TypeError with OOBTree.getitem for composed keys containing None with py3 #74

ml31415 · 2017-07-16T21:40:40Z

from BTrees.OOBTree import OOBTree
keys = [('a', 100), ('b', 200), ('c', None)]

tree = OOBTree()
for i, key in enumerate(keys):
    tree[key] = i

tree[('c', None)] # works
tree[('a', None)] # TypeError
tree[(None, None)] # TypeError

I recently migrated from py2, where the above code worked fine. With py3, the more strict comparison seems to cause some trouble. Tested with the latest version from pypi.

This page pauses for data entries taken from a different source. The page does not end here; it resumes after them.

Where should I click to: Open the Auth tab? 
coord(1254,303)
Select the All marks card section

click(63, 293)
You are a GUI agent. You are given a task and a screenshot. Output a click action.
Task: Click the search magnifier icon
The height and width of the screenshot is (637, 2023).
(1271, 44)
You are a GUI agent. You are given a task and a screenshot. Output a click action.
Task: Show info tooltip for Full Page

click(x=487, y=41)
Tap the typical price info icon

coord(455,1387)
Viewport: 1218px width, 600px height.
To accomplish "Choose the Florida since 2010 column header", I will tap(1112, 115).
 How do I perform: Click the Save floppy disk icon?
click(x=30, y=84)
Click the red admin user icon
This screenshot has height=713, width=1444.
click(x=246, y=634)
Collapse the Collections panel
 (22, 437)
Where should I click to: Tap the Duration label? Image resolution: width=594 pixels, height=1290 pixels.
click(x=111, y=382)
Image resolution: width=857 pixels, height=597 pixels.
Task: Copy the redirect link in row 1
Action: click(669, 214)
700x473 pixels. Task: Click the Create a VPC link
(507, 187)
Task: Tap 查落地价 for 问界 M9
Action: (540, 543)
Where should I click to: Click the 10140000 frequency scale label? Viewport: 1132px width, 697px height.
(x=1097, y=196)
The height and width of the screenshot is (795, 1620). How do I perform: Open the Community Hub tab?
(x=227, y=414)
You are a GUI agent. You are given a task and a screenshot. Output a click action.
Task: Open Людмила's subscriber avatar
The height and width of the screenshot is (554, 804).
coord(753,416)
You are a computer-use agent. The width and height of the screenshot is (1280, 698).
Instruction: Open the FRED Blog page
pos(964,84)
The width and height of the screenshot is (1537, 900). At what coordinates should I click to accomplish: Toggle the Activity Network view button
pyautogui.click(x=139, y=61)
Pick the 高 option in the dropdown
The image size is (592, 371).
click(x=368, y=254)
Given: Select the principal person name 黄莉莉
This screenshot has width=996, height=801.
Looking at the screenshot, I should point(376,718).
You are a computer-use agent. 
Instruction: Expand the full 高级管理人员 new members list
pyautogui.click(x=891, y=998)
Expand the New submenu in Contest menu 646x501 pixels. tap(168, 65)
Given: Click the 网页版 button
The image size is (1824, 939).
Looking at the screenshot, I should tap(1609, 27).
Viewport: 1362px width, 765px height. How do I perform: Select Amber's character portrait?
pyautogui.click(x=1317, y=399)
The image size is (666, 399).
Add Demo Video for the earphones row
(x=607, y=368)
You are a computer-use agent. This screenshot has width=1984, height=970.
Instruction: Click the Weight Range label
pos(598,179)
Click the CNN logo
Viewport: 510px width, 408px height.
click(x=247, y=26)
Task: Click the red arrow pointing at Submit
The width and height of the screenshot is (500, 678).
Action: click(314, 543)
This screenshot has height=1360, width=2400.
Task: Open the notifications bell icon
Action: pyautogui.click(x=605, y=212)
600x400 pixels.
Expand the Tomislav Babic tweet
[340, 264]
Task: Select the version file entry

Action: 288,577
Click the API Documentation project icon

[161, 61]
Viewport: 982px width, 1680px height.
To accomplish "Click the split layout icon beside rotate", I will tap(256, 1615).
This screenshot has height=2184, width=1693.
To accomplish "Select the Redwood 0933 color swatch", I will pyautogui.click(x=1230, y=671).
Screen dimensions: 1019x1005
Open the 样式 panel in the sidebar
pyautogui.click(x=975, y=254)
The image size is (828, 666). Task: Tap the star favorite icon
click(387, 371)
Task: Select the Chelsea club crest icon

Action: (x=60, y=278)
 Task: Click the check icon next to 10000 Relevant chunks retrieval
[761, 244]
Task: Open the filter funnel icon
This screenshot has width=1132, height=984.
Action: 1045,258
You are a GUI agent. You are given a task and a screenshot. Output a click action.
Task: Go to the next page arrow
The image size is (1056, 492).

ml31415 · 2017-07-22T14:14:51Z

I'm a bit confused by the comments in the test suite:

        # Check that a None key can be deleted in Python 2.
        # This doesn't work on Python 3 because None is unorderable,
        # so the tree can't be searched. But None also can't be inserted,
        # and we don't support migrating Python 2 databases to Python 3.

This is stated in a test function, which is explicitly run for py2 only. While at the same time in the very same file some lines above, there are a couple of tests using None as a key which are done for py2 as well as for py3. So I can add None as a key, but it doesn't get tested, if I can delete it?! I guess some more consistent behaviour would be desireable in general. Also, not supporting py2 databases is something I'd hope should be considered last resort.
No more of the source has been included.